_Complete the following_
(1) In the wood duck hunting account, why do the hunters try to pick days with heavy cloud cover in the forecast? Explain in one to three sentences.
(2) Write what comes next in the wood duck and Biloxi Marsh hunting account, starting right after its final sentence.
[Opening Text block section]
Alas, that canopy provides a wood duck’s favorite feast — acorns. Sure, like the mallards, widgeon and gadwalls that occasionally accompany them in the swamps, woodies will eat duckweed, smartgrass, pondweed, etc. But above everything else in a wood duck’s diet, acorns prevail.
And there’s plenty of them in the upper Pearl River Basin, especially the little willow oak and laurel oak acorns they so love and that drop in huge abundance into the sloughs and creeks in this area.
It took us 20 minutes to slog and weave our way to the edge of Chatam Creek and hence, Devils Swamp, after suffering only moderate lacerations. But we still had another good five-minute wait for the shooting to start.
A ploy for our woodie hunts its to try and pick days with a heavy cloud cover forecast. This means it stays a bit darker a bit later into the morning. But, of course, legal shooting time remains the same. So the woodies start their morning flight a tad later, right around the start of legal shooting time, and give us 15 to 20 more minutes of shooting as lagniappe. It also means we don’t stand there with those whistles and buzzing wings overhead in the dawn twilight that get us so cranked, that have us constantly checking our watches, trying desperately to speed them up! When wood-duck hunting in a national wildlife refuge, you want to make sure your watch is not even slightly fast, or slow during an evening hunt. The agents are very vigilant and efficient.
Woodies seem to like flying parallel to treelines and the contours of creeks, bayous and sloughs. We set up accordingly and sure-enough, like clockwork the morning flight started.
Oeeee! Oeeee! And swoosh overhead.
A gorgeous sight but by my watch (cell phone, actually), we still had three minutes to wait.
“Uh-oh!” I thought. “Was that Pelayo?!”
No, he was slightly north, and signaled with his flashlight. Others were out here, with slightly fast watches, or less self-control. Again, unwise.
My cell phone finally said 6:19, and I slipped in three shells. Three minutes later, the silhouettes appeared over the treeline.
This time it was Pelayo, and I saw one fold and drop.
“Yeah, you right!” I howled like an idiot, hoping he heard.
My bellow had just faded when a rush of wings jerked my head up, but too late, these little suckers are fast, and they were already well behind me. But, ah!, three more were coming. Easy overhead shots too. I raised the gun, swung the barrel ahead of his beak — BLAM! Thud!
Man, I love that sound! Especially as he hit a little patch of mud. I sloshed over, and it was a gorgeous drake! Then more swooshes overhead. Then more shots from Pelayo, then more shots from other hunters in the area. Finally, more shots from me.
Our limits came in 20 minutes. We’d lost none.
Soon we started slogging out. We had an absolute blast — but, as usual for this game, a true quickie.
Three days later found Pelayo, Chris and me rounding some bends in a winding bayou between Lake Eugenie and Bobs Lakes in the Biloxi Marsh. This salt-to-brackish area has never held much of what we normally call duck food, as in milfoil or widgeon grass. So the hurricane surge hasn’t affected it one way or other.
But legendary duck-caller/guide Mike Smith, the man many consider the dean of Southeast Louisiana marsh hunting, turned me onto it years ago.
“No grass out there at all,” Smith laughed,”but on some occasions, especially late in the season, we’ve had some great hunts out there, for greys, widgeon and teal mainly.”
[Closing Text block section]
[Opening Entries shown section]
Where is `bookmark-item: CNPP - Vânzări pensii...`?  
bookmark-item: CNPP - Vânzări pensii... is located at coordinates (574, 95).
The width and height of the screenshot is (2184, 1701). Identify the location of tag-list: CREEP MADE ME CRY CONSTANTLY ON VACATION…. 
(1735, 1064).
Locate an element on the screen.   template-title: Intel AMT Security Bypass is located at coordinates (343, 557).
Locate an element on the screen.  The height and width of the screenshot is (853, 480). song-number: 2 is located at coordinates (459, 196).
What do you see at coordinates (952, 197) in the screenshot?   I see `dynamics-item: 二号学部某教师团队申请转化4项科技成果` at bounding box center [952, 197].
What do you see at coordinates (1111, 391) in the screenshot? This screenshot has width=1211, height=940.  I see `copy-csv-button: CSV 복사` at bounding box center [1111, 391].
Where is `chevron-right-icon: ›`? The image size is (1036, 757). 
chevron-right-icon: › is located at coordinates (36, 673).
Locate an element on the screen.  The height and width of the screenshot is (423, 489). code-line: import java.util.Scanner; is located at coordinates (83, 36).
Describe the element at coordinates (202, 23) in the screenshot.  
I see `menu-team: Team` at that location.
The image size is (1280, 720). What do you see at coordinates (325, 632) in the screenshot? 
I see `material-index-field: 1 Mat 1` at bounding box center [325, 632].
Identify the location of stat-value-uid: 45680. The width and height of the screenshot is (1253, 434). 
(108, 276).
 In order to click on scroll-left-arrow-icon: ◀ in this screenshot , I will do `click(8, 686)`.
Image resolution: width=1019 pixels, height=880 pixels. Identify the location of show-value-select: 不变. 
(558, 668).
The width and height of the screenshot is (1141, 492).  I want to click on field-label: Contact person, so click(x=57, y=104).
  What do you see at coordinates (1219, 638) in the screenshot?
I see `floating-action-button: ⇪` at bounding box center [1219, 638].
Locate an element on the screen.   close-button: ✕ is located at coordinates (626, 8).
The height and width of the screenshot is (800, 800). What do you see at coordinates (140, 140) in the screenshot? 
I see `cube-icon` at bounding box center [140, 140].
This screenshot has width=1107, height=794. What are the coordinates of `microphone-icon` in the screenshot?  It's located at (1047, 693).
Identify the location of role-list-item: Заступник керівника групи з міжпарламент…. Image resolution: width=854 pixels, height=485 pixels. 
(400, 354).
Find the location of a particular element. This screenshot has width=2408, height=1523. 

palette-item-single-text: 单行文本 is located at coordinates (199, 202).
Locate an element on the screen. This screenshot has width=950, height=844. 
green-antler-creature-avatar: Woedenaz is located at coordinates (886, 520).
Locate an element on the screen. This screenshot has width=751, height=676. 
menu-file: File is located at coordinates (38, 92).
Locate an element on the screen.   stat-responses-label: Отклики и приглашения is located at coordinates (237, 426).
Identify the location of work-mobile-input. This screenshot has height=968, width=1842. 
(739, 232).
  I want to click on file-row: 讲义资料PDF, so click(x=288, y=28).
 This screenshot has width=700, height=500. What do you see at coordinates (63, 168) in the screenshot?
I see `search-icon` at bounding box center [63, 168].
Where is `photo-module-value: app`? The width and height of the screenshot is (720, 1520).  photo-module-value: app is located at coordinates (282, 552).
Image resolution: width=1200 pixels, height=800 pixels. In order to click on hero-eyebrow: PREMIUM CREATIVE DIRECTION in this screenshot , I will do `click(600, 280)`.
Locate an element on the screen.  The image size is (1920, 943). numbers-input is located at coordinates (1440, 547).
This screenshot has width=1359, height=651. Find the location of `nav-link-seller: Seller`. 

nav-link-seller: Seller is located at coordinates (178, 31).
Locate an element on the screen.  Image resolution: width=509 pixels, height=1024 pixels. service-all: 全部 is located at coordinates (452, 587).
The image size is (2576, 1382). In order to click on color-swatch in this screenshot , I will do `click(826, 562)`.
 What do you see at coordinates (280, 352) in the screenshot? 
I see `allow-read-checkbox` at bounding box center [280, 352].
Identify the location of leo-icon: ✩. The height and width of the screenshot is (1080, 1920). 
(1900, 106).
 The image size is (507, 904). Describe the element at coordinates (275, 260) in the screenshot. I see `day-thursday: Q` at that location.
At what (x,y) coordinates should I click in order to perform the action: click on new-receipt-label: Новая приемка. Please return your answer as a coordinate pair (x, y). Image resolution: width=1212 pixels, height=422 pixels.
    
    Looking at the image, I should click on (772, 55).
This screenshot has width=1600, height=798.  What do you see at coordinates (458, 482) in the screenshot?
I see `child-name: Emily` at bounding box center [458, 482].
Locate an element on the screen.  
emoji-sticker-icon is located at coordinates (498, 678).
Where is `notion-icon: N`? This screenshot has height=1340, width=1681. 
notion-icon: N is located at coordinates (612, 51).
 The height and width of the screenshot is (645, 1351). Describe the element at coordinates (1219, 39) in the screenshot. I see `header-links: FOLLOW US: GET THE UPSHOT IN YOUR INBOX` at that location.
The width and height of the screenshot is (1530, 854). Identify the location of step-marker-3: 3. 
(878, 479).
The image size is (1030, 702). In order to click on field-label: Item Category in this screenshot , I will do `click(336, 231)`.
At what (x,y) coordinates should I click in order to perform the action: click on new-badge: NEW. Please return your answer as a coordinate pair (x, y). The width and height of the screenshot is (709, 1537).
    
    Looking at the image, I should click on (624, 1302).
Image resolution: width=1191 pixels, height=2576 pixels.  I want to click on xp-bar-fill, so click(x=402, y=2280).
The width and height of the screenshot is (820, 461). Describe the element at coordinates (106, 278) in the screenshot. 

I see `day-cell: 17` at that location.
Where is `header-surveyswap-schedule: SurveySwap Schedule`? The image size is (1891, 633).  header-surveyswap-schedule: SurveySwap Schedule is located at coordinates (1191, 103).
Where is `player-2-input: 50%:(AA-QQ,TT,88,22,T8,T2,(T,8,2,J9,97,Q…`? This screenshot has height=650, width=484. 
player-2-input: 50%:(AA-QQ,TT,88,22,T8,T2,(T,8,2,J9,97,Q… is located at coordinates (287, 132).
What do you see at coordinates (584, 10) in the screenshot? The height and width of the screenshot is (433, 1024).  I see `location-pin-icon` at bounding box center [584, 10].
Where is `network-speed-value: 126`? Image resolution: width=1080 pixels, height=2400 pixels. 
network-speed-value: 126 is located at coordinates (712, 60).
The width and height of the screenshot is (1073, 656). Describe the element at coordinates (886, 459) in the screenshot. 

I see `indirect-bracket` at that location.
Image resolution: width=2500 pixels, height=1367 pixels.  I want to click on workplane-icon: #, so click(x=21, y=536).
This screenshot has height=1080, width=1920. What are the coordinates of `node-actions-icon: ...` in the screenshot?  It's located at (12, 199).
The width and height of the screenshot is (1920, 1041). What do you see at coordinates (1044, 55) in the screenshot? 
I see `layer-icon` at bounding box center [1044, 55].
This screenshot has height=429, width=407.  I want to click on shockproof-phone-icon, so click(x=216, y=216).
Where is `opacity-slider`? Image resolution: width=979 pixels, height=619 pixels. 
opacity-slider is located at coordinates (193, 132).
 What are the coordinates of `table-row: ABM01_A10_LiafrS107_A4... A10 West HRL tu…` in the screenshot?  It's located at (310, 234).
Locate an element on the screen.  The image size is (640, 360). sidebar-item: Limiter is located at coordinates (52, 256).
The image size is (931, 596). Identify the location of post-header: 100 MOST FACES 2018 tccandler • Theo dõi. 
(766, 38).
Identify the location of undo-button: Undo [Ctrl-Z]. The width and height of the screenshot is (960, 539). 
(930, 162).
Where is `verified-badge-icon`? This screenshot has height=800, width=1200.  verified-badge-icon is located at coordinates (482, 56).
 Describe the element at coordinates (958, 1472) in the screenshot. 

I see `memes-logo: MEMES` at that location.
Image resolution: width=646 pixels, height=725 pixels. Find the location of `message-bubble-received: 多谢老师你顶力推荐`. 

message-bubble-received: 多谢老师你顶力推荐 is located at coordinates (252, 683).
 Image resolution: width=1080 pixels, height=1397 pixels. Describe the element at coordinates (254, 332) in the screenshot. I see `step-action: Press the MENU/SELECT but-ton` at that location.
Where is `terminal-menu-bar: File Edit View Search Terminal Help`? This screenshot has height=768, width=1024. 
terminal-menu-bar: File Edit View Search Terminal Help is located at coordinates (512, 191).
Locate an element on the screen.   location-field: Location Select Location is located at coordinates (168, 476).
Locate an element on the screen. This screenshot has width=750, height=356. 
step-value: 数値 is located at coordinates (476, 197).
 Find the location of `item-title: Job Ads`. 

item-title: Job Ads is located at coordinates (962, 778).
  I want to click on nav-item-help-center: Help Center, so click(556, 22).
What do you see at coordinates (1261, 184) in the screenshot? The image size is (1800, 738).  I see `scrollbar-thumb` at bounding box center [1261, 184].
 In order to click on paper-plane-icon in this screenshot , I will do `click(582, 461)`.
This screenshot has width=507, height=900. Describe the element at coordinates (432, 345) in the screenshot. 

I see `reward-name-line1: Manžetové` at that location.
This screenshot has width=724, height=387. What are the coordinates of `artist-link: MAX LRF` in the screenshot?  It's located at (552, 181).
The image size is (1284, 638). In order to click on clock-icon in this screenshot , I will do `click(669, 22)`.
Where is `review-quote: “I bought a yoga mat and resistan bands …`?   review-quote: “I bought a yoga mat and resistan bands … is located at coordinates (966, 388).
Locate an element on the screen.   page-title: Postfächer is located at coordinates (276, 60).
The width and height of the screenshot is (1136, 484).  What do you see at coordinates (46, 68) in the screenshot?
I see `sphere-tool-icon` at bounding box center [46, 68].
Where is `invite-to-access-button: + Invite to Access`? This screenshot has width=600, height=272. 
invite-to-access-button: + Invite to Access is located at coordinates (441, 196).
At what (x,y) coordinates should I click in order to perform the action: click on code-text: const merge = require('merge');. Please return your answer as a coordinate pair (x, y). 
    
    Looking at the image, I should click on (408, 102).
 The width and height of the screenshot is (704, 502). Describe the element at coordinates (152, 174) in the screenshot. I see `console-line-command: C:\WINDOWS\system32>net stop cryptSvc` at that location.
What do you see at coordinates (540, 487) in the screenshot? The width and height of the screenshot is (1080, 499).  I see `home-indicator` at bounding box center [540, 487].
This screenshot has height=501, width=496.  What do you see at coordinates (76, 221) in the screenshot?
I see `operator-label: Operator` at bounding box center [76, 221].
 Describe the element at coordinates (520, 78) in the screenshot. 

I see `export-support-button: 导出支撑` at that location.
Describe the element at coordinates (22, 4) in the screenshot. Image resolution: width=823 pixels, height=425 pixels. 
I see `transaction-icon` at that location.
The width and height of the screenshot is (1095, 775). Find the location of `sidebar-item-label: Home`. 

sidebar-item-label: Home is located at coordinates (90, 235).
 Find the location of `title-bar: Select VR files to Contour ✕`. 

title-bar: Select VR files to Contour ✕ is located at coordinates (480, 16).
[Closing Entries shown section]
_Responses in order_
(1) Heavy cloud cover keeps it darker later into the morning while legal shooting time stays the same, so the wood ducks start their morning flight a little later, around the start of legal shooting time. That gives the hunters 15 to 20 extra minutes of shooting and spares them from standing through the dawn flight overhead before they are allowed to shoot.

(2)
Indeed, the name of his service, “Louisiana Marsh Guide Service,” originated from the goose and duck hunts he’d guide in this area, known by some as the “Louisiana Marsh.”
Some of these deeper ponds and lagoons are resting sites. The ducks (mostly greys) drop in late in the morning, sometimes near noon — and again, especially in late season when the constant cold-fronts have turned much of the interior marsh to mud flats. We’ve seen this same pattern while winter fishing in the Lake Machias and even Lake Campo area out from Delacroix.
We came around a sharp one and a huge flock of ducks erupted from a lagoon on our left. It looked like everything from greys to teal to some late-rising (and running) dos gris and mergansers.
What a sight. We howled like lunatics, pointing, high-fiving and slapping each other on the back. Characteristically, the greys lifted straight up and started breaking up into ragged groups. A big flock of teal buzzed erratically over the water until the others were specks in the crimson sky. Then they blazed right over us. Little greenwings. Tiny packets of propulsion. And what a ball when a flock of 20 barrel into the decoys.
Yep, we’d found our spot for the hunt.
“Looks good enough for me!” Chris howled.
It was 8:15 by the time we’d set out all the decoys and obscured the ‘rogue with 10 Palmetto leaves and 10 fluffy bamboo stalks. This doesn’t take five minutes to set up, and this type of cover doesn’t take up nearly as much room or weigh nearly as much as the bundles of roseau it would require to provide the same cover.
The three of us then sat comfortably in the portable bench we bring along and set lengthwise in the ‘rogue. We huddled there as a stiff northwest breeze swished the bamboo around us. Here’s another advantage: This leafy stuff blows around, it looks natural — unlike that stiff, unnatural edifice that roseau creates.
Pelayo nudged me.
“Teal!” he hissed while pointing with his chin as a flock of about 15 ducks splashed into the spread not 15 yards in front of us.
We rose and shouldered the guns. They were actually greys, and they were flapping off in every direction. Yep, we’d set up were they wanted to land. A wild flurry of furiously flapping wings and startled quacks filled the sky.
A big-headed drake crumpled to Chris’ first shot.
Another on my left as Pelayo cut loose.
Another one staggered on the perimeter of the decoys while a few feathers flew from his tail.
Both Chris and I zeroed in on it for the kill shot.
Still another folded at a 30-yard going-away shot. He landed with a mighty splash and a puff of feathers. Amazingly, a slow one still lingered overhead. He was flapping hard against the wind for some reason, and the angle of his flight put him right overhead. I swung and led him about a foot, hit the trigger — BLAM! — and kept swinging. He crumpled, missing us by 5 feet as he thumped on the cordgrass behind the ‘rogue.
We sat there wide-eyed, shaking with idiot grins. Then the whoops and high-fives started —until we spotted another flock low and banking in from the right. These were dos gris, a blast to shoot, the mainstay of our teen years of duck hunting.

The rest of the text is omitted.